*TEXTE SOURCE*
####################

On commence donc par l’infameuse série Amazing Spider-man, éternellement engluée dans la toile – spider-man, toile, humour, blague, drôle – de Slott depuis 2008. Au cours de ce long run, qui a vu peu à peu Peter passer du statut de jeune trentenaire paumé à celui de Steve Jobs sous amphèt’, on a pu contempler progressivement la série évoluer vers une copie du pauvre d’Iron-man période Fraction n’ayant plus grand chose à voir avec les origines de justicier de proximité du personnage. L’introduction du numéro dont je vous parle est en cela des plus parlantes, puisque j’apprends la lisant que le « friendly neighborhood [de peter] just got a whole lot bigger. Worldwide ».


On le sait, il n’y a que deux manières concrètes de faire de la critique. Soit l’on aime ce qu’on lit, et on utilisera plutôt des éléments internes à l’œuvre pour en souligner l’originalité ou le progressisme dans l’histoire du média auquel elle se rattache ; soit l’œuvre par contre nous déplaît, et sa recontextualisation dans une tradition préexistante nous permettra aisément de chier à la gueule des innovations, qu’elles soient objectivement audacieuses ou malheureuses, pour s’ériger en gardien du temple et rejeter un bouquin évoluant en diachronie qui nous a laissé derrière.


Cette seconde posture qui, toute négative qu’elle puisse paraître dans mon discours, se légitime tout à fait dès lors que, en comics, l’essence d’un personnage est détruite – ce qui est assurément le cas sur Spider-man de Slott mais, la question ayant déjà été évoquée sur le site, je n’y reviens pas -, tentera d’être dépassée ici, page sur laquelle je me restreindrai à une critique stricte et structurale du numéro en interne.

####################

*LIGNES*

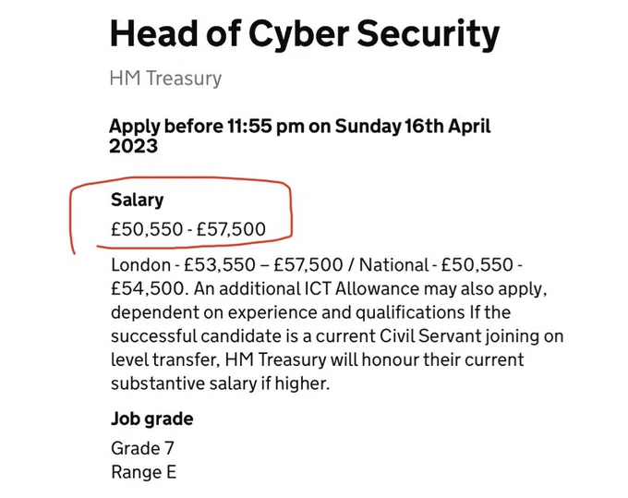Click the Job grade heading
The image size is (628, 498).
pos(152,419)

####################

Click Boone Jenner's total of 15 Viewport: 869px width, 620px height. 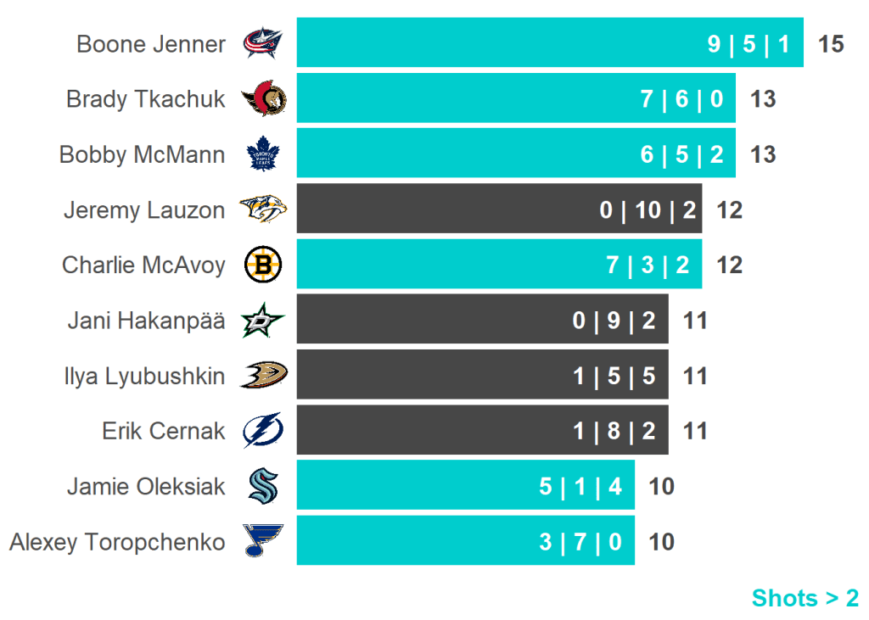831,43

####################

*OBJECTIFS*
**1)** Répondez aux questions suivantes à partir de la critique d'Amazing Spider-Man :
(a) Depuis quelle année la série est-elle associée à Slott ?
(b) Combien de manières concrètes de faire de la critique le texte mentionne-t-il ?
(c) À quelle forme de critique la page se restreindra-t-elle ?
**2)** Prolongez la critique d'Amazing Spider-Man au-delà de sa dernière phrase.
Les enregistrements constituent un matériau distinct du texte source.

*LISTE DES RÉPONSES*
**1)**
(a) Depuis 2008.
(b) Deux.
(c) À une critique stricte et structurale du numéro en interne.

**2)**
Au cours de ce numéro un, qui n’a de reboot que le titre puisque l’on accède à la suite directe des aventures de Peter en tant que PDG de sa propre multinationale, Parker Industries, Slott met en scène la lutte du héros et de Mockingbird face à une série de vols du Zodiac venant frapper différentes filiales de la société, notamment ici la division chinoise, ou le mariage du boss de Horizon, Max Modell. Ces différents événements se font le théâtre de poursuites en un plus ridicule que jamais spider-buggy – qui se change en crabe semble-t-il – et de combats technologiques entrecoupés d’une conférence de presse internationale. OUI, ça ressemble à mort à du Iron-man, et pas du meilleur, ce que Slott finira par assumer sans honte aucune en faisant indirectement assumer à son personnage qu’il est un « poor’s man Tony Stark ». Le souci principal de l’écriture réside, comme on l’a souvent vu chez Slott, dans une incapacité totale à rythmer correctement son intrigue. Ainsi, si le découpage entre action et temps mort peut sembler efficace quand on résume en quelques lignes l’issue, il n’en est malheureusement pas de même lors d’une lecture au cours de laquelle on saute désagréablement du coq à l’âne sans parvenir jamais à s’attacher à tel ou tel point seyant de l’histoire racontée. La caractérisation de Peter est irritante au possible dans son rôle de jeune gourou visionnaire, les personnages secondaires errent comme des fantômes pour ne lui servir que d’inutiles faire-valoir, et bien que ce point est, j’imagine, des plus subjectifs, j’ai trouvé les vannes du personnage particulièrement lourdes et peu inspirée, quand on ne vire pas franchement dans l’humour de beauf sous la ceinture. On glissera rapidement sur le reste de cette issue prétendument over-sized dont les ajouts ne sont que quelques back-up destinés à faire la promotion du reste des (très) nombreuses séries du spider-verse à venir. On retiendra celui sur Miles, qui promet peut-être une série Spider-man plus traditionnelle et dont j’essaierai de vous parler quand elle sortira, et le très joli trait de Stacey Lee sur les pages de Silk.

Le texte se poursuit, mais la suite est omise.